Secondo quanto avevano dichiarato fonti israeliane, il giovane, che era stato arrestato il 18 febbraio 2013, sarebbe morto per un arresto cardiaco, ma nella giornata di domenica sono stati diramati i risultati dell’autopsia, che confermano l’ipotesi della tortura:
1 – ematomi nella parte superiore destra della schiena, 2 – tracce di tortura nella parte destra del petto, 3 – profonde contusioni nel muscolo della spalla sinistra, 4 – contusioni sotto la pelle nella parte destra del petto, 5 – frattura della seconda e della terza costola, nella parte destra del petto, 6 – ferite nel labbro inferiore e tracce di sangue sotto il naso, 8 – contusione nel muscolo facciale destro.

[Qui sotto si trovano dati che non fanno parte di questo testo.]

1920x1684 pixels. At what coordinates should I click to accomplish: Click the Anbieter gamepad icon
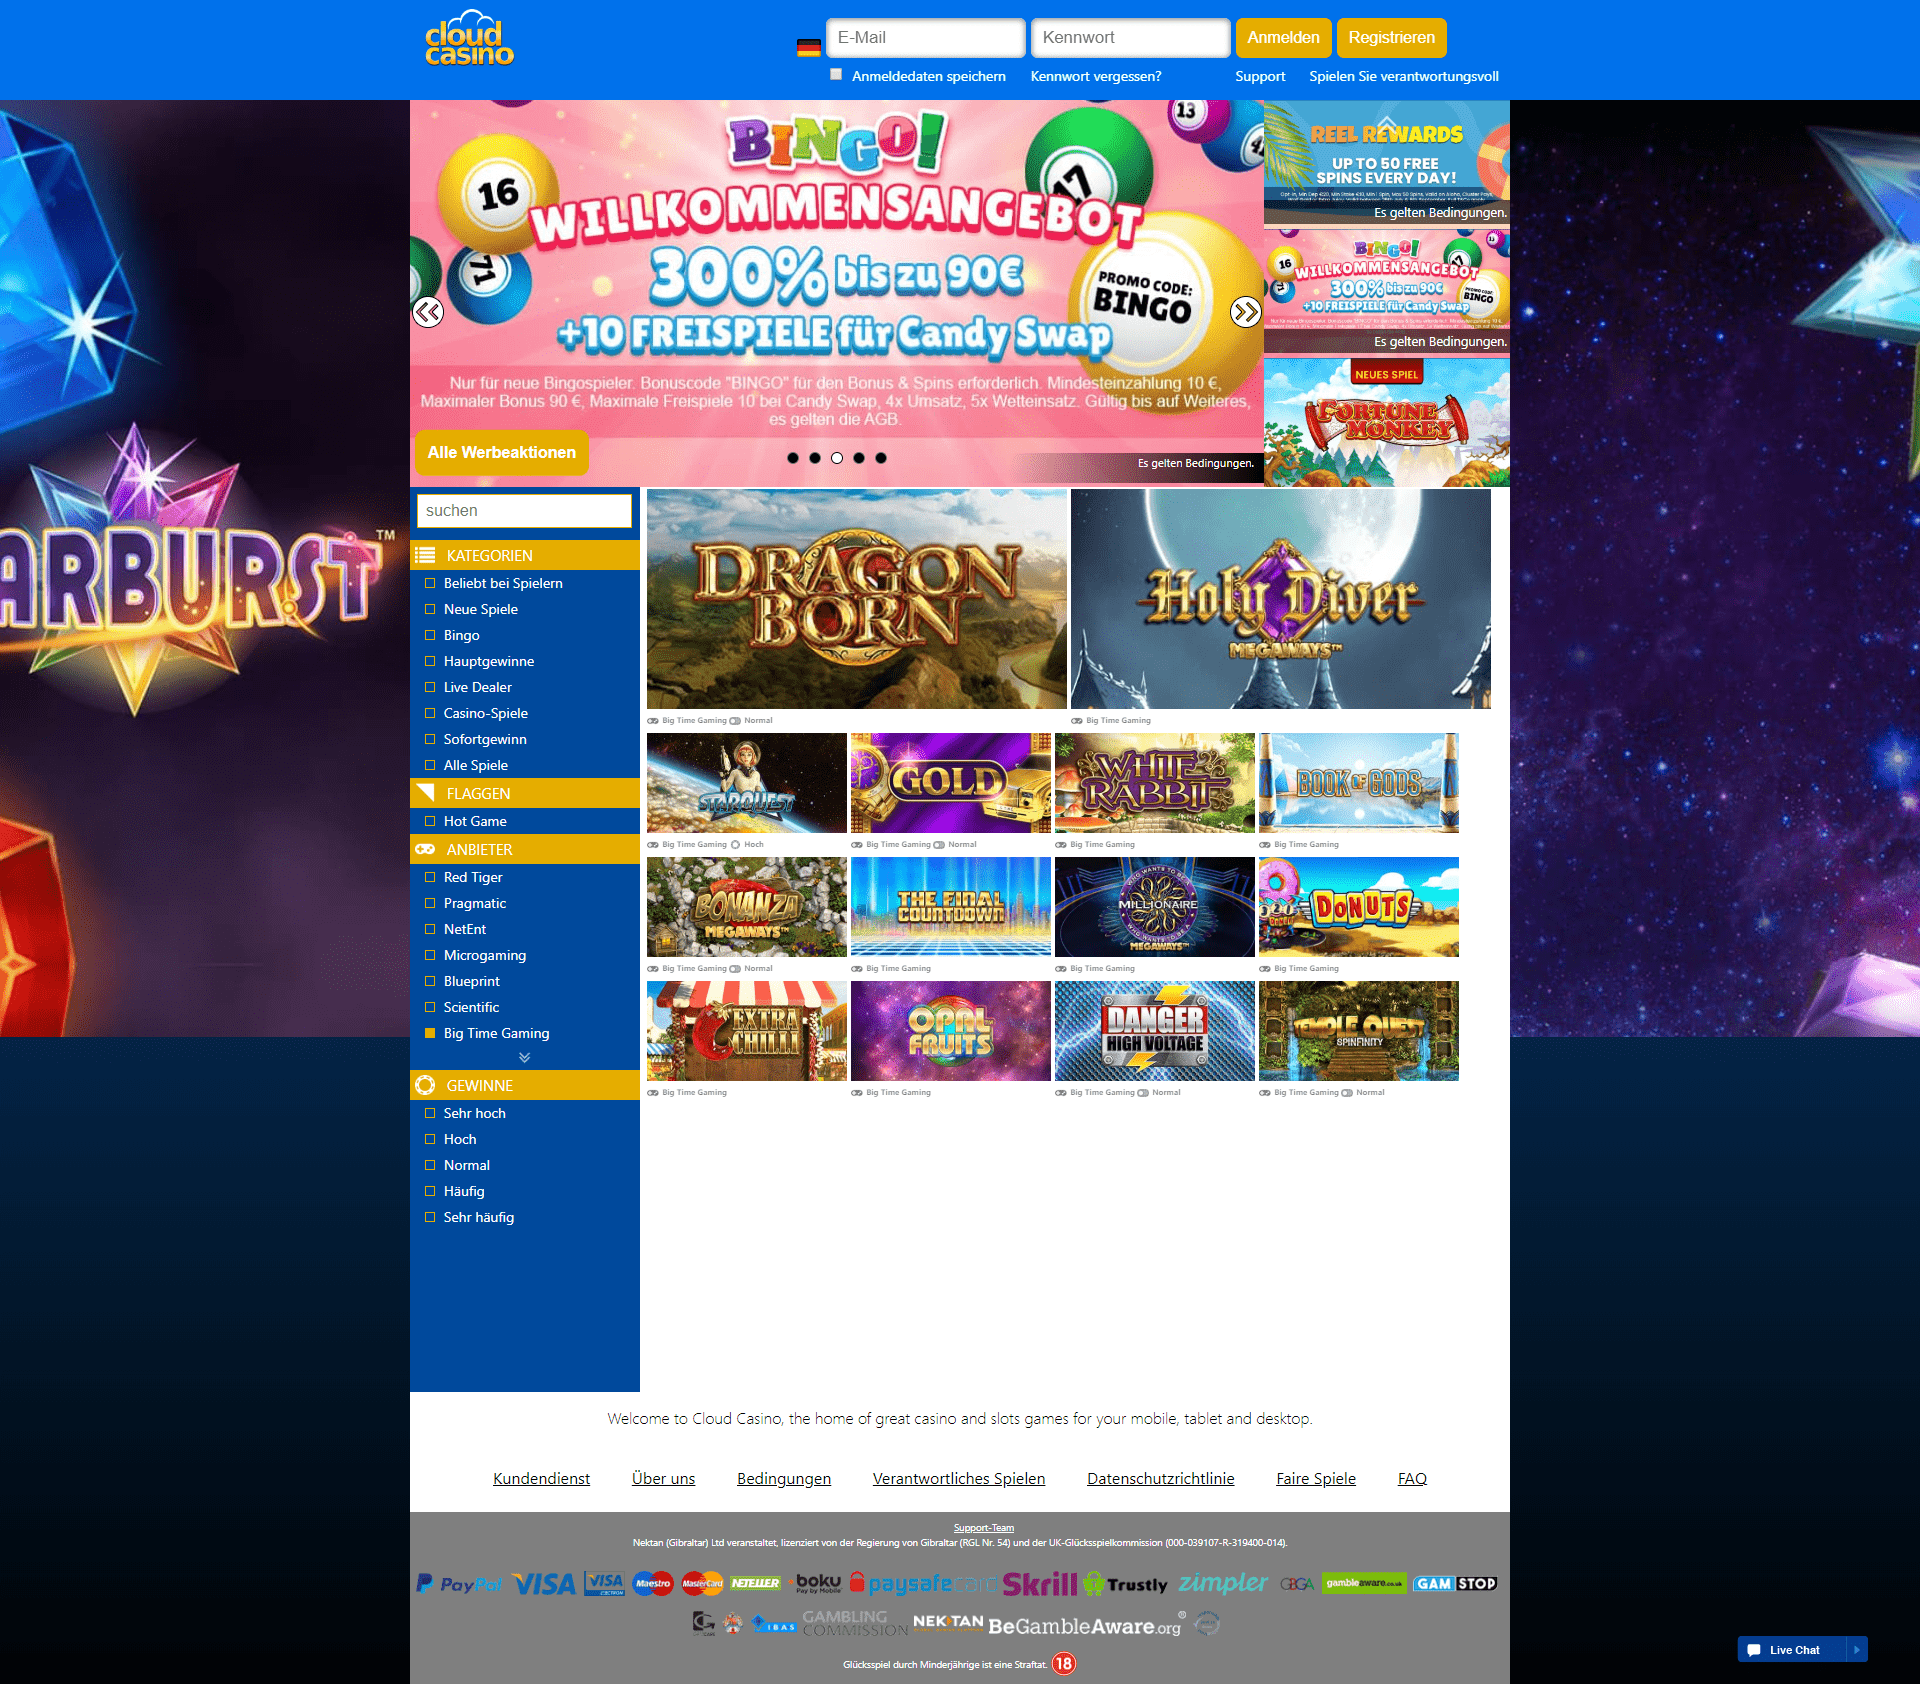(x=425, y=849)
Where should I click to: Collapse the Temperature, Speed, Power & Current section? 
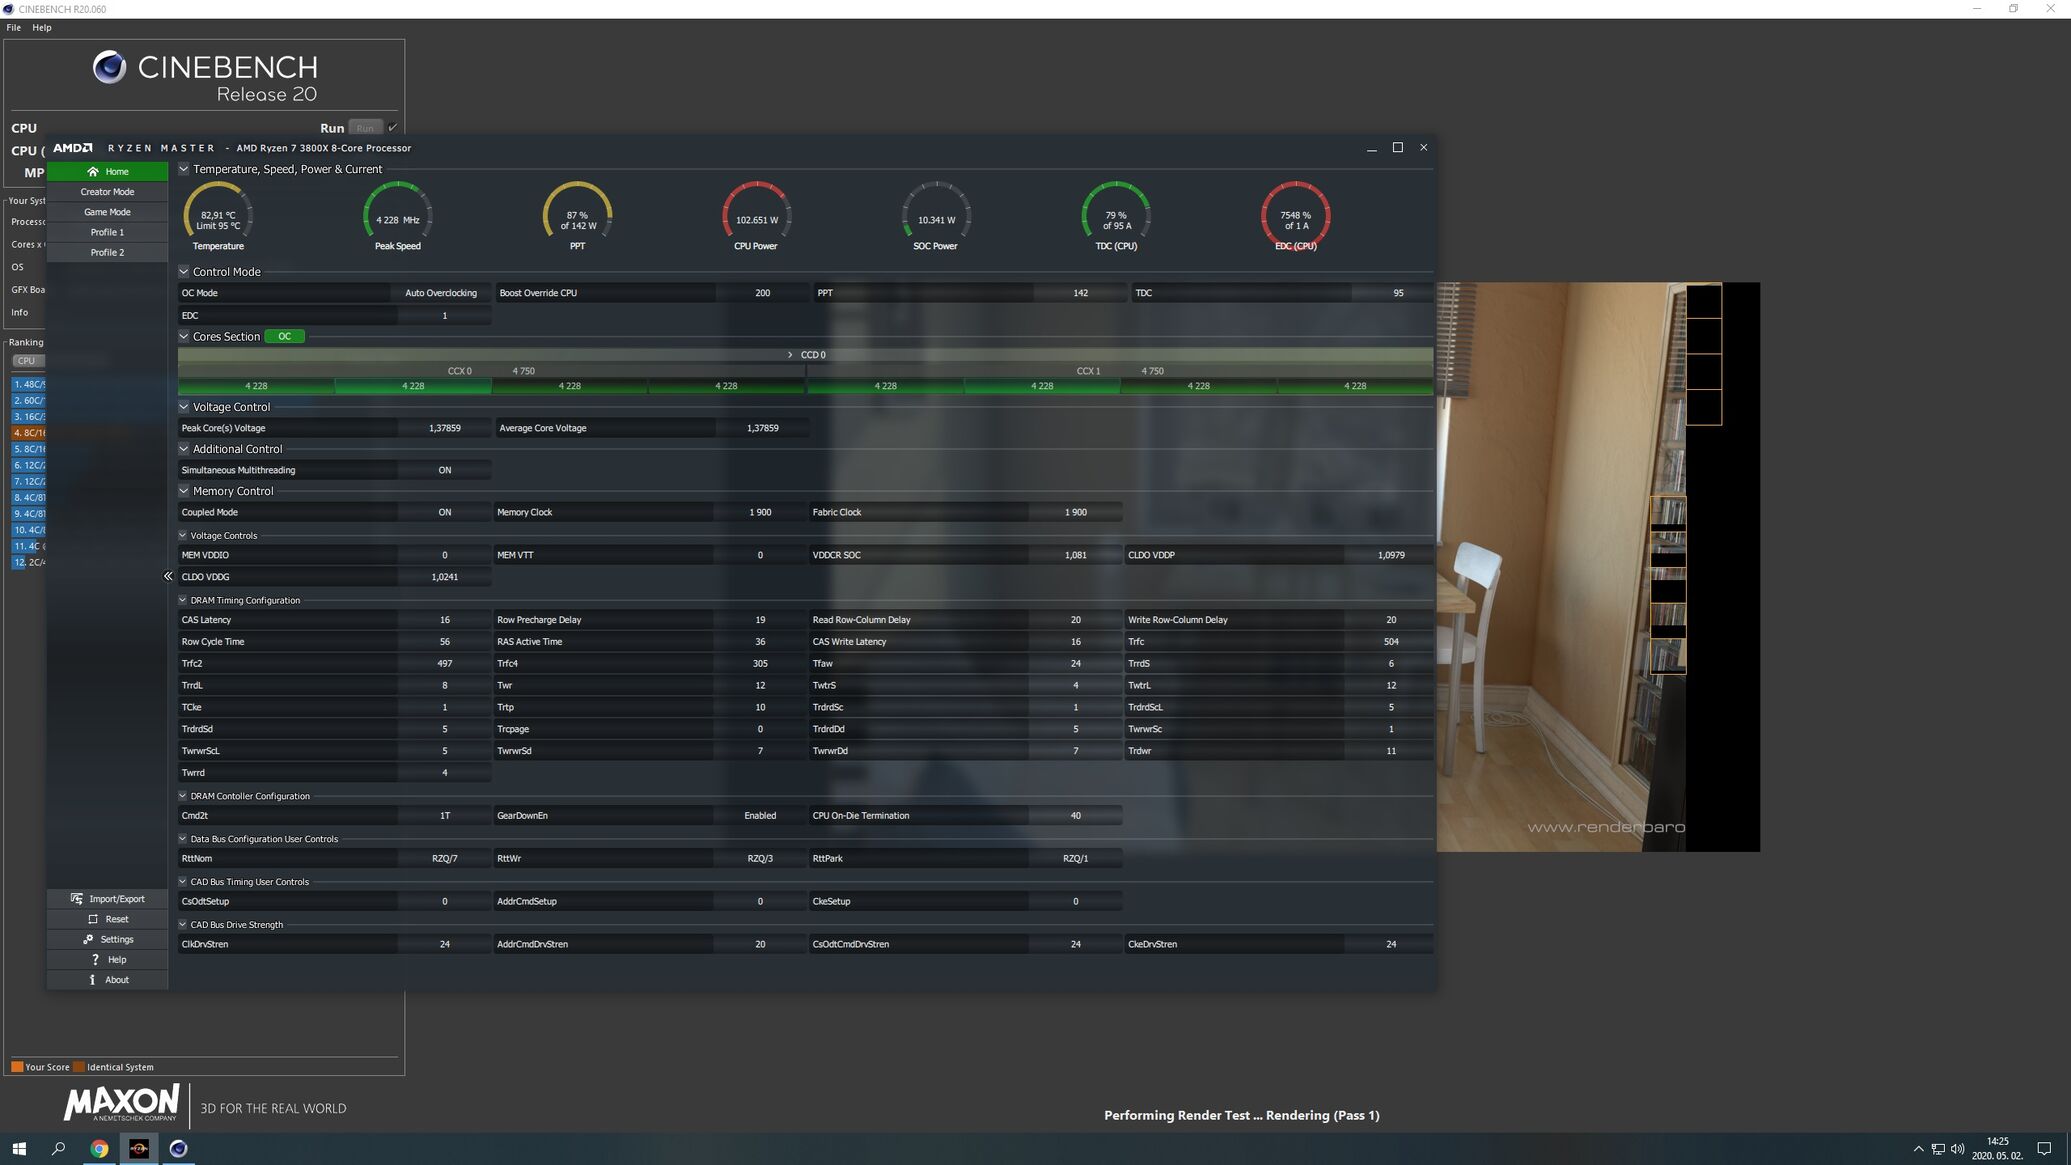[x=184, y=169]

L’autopsia ha anche confermato che non erano presenti patologie cardiache o delle arterie tali da motivare un infarto.
Jaradat era sposato e aveva due figli e un terzo in arrivo. Studiava alla Al Quds Open University.
Sabato, gli avvocati del centro palestinese per i diritti dei prigionieri, Addameer, avevano dichiarato che l’uomo non soffriva di alcuna patologia, né prima dell’arresto né durante la detenzione.
I prigionieri palestinesi nel carcere di Nafha hanno dichiarato lo sciopero della fame per protestare con la morte di Jaradat. Manifestazioni e scioperi si sono svolte in varie località della Cisgiordania.